= Beginning of Section =

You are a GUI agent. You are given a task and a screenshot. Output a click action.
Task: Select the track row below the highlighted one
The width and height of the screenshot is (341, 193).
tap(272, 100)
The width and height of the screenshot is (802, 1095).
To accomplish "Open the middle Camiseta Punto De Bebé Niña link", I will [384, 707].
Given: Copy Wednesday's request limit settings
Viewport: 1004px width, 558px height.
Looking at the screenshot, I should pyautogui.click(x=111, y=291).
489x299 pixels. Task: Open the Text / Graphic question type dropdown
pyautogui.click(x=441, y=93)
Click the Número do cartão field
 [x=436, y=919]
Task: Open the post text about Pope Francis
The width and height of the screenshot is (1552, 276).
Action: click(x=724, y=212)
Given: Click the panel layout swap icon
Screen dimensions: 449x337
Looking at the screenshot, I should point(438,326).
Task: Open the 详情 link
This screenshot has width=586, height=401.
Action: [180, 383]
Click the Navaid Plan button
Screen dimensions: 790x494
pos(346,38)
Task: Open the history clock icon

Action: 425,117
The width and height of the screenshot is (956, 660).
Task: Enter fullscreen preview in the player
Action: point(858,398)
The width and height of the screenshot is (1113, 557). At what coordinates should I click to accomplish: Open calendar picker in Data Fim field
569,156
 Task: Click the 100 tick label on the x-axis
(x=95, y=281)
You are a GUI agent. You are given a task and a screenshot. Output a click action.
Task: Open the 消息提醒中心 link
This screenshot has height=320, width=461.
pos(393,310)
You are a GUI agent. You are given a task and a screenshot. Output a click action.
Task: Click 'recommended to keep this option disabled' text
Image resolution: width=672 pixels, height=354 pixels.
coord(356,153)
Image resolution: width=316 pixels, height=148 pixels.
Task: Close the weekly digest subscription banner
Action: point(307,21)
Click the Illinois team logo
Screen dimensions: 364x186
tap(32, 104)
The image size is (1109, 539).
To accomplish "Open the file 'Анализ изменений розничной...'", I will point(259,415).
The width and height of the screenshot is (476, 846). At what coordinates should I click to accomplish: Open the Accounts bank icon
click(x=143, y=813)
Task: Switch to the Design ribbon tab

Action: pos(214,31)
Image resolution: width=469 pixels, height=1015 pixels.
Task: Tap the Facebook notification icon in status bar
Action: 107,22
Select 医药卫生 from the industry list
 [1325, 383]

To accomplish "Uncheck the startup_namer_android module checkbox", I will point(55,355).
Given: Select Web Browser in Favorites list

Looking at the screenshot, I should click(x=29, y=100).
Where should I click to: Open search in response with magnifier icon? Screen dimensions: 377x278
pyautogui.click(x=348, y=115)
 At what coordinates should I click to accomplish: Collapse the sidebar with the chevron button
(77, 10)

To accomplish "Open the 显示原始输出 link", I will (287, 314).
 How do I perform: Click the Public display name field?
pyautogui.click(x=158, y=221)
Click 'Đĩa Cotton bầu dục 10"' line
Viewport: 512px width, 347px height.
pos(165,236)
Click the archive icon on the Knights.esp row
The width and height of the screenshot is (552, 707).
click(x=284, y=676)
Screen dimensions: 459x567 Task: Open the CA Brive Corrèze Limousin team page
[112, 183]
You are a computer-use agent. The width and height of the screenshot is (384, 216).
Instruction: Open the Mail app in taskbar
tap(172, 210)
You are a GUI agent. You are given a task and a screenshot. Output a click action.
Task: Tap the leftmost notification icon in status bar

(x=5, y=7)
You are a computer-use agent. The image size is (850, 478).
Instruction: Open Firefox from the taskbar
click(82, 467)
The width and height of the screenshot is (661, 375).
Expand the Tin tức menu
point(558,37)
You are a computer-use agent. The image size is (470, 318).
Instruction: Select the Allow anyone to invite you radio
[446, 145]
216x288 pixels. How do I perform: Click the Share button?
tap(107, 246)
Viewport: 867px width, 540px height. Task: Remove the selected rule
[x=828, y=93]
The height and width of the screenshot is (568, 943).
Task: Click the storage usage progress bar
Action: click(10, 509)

= End of Section =

**AIM OF THE EXERCISE:**
Please state how many lines hold the string "size" in the listing above, giving the figure alone.

**WRITTEN ANSWER:**
3